Through these efforts, the Energy Department is expanding its partnership with the National Park Service to increase the efficiency and alternative fuel use of vehicle fleets at these national parks, impacting more than 32 million visitors annually while saving $250,000, fuel equivalent to nearly 16,000 gallons of gasoline, and about 83 tons of greenhouse gases each year. In addition to improving the parks’ fleets, the planned projects will showcase alternative fuels, advanced technology vehicles, ways to reduce vehicle idling, and other actions drivers can take to save fuel and money.
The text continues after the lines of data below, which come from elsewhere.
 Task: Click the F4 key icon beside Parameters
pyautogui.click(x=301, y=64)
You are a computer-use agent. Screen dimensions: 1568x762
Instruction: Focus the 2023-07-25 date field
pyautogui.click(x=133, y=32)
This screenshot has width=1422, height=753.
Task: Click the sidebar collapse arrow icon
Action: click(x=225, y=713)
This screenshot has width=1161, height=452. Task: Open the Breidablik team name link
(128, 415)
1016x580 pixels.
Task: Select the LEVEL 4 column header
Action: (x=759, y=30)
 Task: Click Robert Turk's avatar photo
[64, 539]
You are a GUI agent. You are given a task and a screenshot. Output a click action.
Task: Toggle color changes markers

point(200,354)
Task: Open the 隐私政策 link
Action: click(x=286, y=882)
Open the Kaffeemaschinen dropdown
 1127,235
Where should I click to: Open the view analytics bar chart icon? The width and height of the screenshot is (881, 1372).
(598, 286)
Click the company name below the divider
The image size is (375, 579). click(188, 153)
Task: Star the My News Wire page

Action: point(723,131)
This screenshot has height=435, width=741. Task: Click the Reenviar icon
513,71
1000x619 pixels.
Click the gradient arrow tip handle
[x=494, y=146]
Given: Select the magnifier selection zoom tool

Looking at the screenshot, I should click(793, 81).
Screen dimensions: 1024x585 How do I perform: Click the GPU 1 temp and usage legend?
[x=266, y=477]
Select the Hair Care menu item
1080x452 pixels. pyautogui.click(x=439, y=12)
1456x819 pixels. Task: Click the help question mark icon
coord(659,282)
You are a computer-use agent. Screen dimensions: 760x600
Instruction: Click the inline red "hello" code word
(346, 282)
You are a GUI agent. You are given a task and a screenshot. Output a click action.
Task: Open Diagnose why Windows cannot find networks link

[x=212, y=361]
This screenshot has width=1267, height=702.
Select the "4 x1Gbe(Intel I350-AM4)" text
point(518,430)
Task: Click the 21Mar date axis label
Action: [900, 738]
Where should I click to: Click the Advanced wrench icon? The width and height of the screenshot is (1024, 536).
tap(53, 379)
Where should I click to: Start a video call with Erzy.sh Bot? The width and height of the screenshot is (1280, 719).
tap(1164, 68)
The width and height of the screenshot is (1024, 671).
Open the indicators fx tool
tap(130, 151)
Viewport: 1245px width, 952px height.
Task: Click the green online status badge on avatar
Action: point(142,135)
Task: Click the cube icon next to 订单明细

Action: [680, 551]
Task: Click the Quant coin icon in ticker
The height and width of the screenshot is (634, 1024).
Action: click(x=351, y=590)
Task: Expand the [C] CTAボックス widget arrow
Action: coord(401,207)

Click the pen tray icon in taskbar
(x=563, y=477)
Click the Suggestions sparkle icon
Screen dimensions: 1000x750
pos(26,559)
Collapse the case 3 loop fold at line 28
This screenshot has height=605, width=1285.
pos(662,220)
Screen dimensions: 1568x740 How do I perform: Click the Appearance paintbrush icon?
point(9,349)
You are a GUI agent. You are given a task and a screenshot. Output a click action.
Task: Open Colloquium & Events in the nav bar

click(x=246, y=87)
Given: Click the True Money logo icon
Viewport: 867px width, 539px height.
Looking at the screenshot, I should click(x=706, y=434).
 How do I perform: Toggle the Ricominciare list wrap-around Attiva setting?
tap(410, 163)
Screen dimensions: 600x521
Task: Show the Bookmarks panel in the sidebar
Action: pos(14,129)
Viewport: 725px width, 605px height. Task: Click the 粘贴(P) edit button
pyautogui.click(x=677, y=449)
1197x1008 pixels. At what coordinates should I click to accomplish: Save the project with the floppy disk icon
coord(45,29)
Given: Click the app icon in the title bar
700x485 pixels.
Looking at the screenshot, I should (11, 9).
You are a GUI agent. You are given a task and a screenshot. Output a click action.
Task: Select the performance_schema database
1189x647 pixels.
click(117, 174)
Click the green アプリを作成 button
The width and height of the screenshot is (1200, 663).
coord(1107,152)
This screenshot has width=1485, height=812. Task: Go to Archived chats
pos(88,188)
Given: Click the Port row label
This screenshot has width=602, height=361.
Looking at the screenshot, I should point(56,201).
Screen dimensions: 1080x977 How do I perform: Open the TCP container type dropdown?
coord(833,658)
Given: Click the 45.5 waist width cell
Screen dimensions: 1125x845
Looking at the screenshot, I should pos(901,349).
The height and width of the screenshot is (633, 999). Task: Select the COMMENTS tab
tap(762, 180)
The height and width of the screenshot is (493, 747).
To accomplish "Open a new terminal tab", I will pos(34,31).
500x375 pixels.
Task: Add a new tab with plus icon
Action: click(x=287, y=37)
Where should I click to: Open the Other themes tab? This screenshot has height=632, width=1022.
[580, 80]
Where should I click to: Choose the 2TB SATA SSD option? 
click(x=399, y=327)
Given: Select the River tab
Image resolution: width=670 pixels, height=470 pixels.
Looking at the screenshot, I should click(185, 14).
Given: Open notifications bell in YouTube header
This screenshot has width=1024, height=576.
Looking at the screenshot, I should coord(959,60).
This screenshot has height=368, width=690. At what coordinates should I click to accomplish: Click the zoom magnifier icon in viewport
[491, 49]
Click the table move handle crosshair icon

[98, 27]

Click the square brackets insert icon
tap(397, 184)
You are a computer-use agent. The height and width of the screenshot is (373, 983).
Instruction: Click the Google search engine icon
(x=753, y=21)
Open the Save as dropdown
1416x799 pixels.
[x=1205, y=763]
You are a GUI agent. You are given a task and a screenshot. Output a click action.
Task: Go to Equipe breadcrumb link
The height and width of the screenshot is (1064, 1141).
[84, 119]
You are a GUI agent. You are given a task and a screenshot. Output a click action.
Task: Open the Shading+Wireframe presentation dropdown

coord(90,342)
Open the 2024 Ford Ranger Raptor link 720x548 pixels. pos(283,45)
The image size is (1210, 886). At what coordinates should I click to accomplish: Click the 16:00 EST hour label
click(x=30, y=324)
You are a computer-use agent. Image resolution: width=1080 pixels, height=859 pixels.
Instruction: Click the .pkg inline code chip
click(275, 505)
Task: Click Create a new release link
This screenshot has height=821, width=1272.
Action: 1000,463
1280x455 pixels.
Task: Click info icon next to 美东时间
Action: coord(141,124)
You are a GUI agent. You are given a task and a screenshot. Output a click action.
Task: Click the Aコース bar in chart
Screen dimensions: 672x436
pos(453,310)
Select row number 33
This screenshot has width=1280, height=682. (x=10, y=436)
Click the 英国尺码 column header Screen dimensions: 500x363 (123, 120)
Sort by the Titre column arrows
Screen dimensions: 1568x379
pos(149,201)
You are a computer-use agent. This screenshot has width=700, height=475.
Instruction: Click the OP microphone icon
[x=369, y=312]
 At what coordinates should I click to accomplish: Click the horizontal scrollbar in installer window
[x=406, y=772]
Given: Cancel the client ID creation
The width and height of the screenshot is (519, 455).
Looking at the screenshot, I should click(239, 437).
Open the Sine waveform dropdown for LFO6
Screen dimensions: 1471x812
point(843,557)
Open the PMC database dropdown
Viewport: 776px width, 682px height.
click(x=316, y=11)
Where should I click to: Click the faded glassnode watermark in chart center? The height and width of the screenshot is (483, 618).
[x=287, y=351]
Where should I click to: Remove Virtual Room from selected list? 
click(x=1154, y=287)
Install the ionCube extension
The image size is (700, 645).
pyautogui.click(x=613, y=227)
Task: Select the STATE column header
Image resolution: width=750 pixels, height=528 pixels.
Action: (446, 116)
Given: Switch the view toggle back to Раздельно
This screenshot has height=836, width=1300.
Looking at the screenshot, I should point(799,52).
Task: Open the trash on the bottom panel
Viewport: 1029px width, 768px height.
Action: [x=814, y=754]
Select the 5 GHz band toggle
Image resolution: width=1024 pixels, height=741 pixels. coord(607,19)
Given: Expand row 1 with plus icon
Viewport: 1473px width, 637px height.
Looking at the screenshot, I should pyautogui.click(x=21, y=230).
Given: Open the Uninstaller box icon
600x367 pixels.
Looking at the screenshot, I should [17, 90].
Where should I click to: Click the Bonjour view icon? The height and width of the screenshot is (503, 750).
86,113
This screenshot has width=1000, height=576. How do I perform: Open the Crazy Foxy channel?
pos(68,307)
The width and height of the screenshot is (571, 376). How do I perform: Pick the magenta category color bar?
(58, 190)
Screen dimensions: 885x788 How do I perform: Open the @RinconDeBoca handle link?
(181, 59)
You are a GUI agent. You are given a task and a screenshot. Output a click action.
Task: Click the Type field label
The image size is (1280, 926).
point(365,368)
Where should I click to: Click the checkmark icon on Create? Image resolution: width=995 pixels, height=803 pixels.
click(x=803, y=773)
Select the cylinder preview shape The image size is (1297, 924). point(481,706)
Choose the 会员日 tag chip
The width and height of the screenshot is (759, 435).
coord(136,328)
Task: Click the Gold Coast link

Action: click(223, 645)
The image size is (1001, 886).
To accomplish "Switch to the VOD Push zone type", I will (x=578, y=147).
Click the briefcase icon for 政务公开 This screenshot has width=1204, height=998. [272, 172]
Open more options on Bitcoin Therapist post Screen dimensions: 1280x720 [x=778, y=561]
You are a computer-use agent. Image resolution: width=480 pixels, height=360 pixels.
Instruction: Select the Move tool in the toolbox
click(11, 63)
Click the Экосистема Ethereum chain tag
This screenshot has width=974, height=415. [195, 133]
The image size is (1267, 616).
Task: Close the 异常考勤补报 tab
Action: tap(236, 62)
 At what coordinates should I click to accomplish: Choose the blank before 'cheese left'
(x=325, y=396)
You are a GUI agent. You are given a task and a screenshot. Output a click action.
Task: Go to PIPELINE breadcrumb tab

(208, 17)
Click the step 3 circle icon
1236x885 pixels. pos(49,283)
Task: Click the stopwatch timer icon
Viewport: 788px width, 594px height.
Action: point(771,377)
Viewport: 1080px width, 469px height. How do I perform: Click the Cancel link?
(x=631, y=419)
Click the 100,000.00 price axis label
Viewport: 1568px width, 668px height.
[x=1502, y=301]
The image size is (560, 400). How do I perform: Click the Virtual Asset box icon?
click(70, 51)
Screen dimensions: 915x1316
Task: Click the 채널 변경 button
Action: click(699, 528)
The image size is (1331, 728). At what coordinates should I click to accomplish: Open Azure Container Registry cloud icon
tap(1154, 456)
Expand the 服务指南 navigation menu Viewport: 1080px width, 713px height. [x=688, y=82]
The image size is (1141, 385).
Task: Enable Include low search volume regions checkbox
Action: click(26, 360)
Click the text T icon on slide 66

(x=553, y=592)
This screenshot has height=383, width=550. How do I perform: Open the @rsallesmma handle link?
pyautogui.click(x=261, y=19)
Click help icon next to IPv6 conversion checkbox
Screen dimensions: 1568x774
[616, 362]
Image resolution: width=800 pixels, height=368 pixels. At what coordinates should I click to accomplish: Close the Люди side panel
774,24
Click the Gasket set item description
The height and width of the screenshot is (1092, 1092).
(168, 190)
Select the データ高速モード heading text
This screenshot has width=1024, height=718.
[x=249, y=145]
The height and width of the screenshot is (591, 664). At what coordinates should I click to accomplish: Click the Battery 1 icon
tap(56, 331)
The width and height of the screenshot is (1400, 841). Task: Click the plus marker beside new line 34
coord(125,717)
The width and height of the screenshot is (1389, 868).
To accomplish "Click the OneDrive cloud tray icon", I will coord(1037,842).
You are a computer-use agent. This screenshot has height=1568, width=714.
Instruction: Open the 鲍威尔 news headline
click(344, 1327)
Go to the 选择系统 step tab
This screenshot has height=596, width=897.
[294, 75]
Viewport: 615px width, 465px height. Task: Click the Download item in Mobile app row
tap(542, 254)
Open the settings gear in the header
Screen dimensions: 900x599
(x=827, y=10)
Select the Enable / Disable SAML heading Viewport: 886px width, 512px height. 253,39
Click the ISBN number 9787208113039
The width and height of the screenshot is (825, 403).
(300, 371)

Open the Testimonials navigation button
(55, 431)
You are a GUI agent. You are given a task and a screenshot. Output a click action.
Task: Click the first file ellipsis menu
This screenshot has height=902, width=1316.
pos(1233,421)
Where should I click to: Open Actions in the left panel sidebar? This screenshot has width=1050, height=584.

“This partnership helps us meet a “Green our Rides” goal – one of nine goals we’ve adopted in a Green Parks Plan to reduce our overall carbon footprint,” said National Park Service Director Jonathan B. Jarvis. “Changing to alternative fuel vehicles and technologies aligns with our commitment to demonstrate that resource stewardship and sustainability are connected. And there are multiple benefits – we use less petroleum which saves money and reduces air pollution in America’s national parks. Some of these alternative fuel vehicles are multi-passenger rides devoted to park visitors and that means even greater reductions in greenhouse gas emissions. When visitors park their vehicles to enjoy the park by shuttle or bicycle, they can experience even more of the scenery, history and wildlife.”
These new projects build upon the success of three pilot projects launched last year at Grand Teton National Park, Mammoth Cave National Park, and Yellowstone National Park. The parks predict their combined projects will save more than 13,000 equivalent gallons of gasoline and about 100 tons of greenhouse gases annually, as well as reaching 6.5 million visitors each year.